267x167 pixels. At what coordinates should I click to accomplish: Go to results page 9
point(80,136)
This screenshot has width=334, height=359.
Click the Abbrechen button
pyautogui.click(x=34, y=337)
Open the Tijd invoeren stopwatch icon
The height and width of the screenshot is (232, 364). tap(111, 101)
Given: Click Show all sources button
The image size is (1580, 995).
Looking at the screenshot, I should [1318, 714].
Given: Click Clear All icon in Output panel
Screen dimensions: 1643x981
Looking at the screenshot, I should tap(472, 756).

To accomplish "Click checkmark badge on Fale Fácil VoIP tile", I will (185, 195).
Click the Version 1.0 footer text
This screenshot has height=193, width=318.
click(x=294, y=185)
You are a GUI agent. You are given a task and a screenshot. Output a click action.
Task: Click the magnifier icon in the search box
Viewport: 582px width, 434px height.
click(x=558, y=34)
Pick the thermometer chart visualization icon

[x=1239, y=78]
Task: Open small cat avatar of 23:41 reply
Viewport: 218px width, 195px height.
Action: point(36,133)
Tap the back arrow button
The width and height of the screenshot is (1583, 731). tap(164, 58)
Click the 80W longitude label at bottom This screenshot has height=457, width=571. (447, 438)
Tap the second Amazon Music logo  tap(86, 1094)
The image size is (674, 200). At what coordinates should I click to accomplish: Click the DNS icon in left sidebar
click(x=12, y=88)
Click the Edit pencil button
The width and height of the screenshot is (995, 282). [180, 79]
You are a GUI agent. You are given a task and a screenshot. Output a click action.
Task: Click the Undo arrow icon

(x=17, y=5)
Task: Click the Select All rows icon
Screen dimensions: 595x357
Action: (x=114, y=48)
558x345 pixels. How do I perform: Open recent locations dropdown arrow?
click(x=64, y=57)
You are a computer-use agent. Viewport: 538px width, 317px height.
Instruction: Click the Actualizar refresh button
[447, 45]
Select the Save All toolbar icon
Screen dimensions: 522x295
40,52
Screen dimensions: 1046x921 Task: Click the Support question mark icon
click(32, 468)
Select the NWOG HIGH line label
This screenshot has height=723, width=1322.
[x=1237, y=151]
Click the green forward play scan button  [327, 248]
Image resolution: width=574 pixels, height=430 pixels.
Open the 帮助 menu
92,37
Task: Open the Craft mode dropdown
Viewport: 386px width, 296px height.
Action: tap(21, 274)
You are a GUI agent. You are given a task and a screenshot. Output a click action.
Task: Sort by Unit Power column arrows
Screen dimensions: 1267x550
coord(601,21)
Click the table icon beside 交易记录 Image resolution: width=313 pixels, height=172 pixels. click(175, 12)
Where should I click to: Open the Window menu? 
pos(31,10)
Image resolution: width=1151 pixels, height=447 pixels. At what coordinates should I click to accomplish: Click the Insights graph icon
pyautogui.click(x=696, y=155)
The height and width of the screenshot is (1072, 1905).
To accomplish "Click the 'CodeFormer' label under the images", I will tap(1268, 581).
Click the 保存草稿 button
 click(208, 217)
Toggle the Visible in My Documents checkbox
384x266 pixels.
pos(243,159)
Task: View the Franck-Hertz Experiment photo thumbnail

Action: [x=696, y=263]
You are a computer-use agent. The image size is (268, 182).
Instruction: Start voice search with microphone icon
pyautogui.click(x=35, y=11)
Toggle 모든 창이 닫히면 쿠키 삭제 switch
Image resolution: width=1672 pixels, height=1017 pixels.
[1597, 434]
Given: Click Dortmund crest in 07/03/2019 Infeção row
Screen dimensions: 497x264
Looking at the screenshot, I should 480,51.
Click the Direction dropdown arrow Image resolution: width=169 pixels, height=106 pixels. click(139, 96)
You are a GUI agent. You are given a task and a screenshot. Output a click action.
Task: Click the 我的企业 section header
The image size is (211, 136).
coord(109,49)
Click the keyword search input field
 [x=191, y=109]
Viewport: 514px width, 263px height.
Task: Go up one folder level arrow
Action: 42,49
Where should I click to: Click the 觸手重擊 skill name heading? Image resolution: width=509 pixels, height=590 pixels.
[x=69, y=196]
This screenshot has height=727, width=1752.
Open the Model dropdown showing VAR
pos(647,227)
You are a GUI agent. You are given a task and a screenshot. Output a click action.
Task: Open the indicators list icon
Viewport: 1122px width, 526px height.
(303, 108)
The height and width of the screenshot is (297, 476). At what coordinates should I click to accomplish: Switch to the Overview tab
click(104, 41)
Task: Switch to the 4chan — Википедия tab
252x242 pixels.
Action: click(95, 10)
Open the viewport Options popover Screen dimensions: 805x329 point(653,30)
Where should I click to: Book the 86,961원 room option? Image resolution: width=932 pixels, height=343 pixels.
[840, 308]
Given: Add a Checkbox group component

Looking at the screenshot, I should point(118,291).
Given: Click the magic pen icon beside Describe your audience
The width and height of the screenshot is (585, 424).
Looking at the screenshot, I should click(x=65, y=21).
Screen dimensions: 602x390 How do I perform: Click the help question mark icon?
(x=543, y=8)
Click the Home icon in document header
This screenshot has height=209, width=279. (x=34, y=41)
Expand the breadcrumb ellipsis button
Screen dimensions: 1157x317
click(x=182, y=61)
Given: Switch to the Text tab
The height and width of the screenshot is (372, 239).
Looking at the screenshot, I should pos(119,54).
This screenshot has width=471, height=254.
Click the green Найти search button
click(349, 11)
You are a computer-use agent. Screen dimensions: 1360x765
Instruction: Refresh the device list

○ ○ ○ ○

* _Written problem_:
Reproduce verbatim the stretch of the listing above, from the line containing "Given: Switch to the Text tab" through the end of the listing.

* _The solution_:
Given: Switch to the Text tab
The height and width of the screenshot is (372, 239).
Looking at the screenshot, I should pos(119,54).
This screenshot has width=471, height=254.
Click the green Найти search button
click(349, 11)
You are a computer-use agent. Screen dimensions: 1360x765
Instruction: Refresh the device list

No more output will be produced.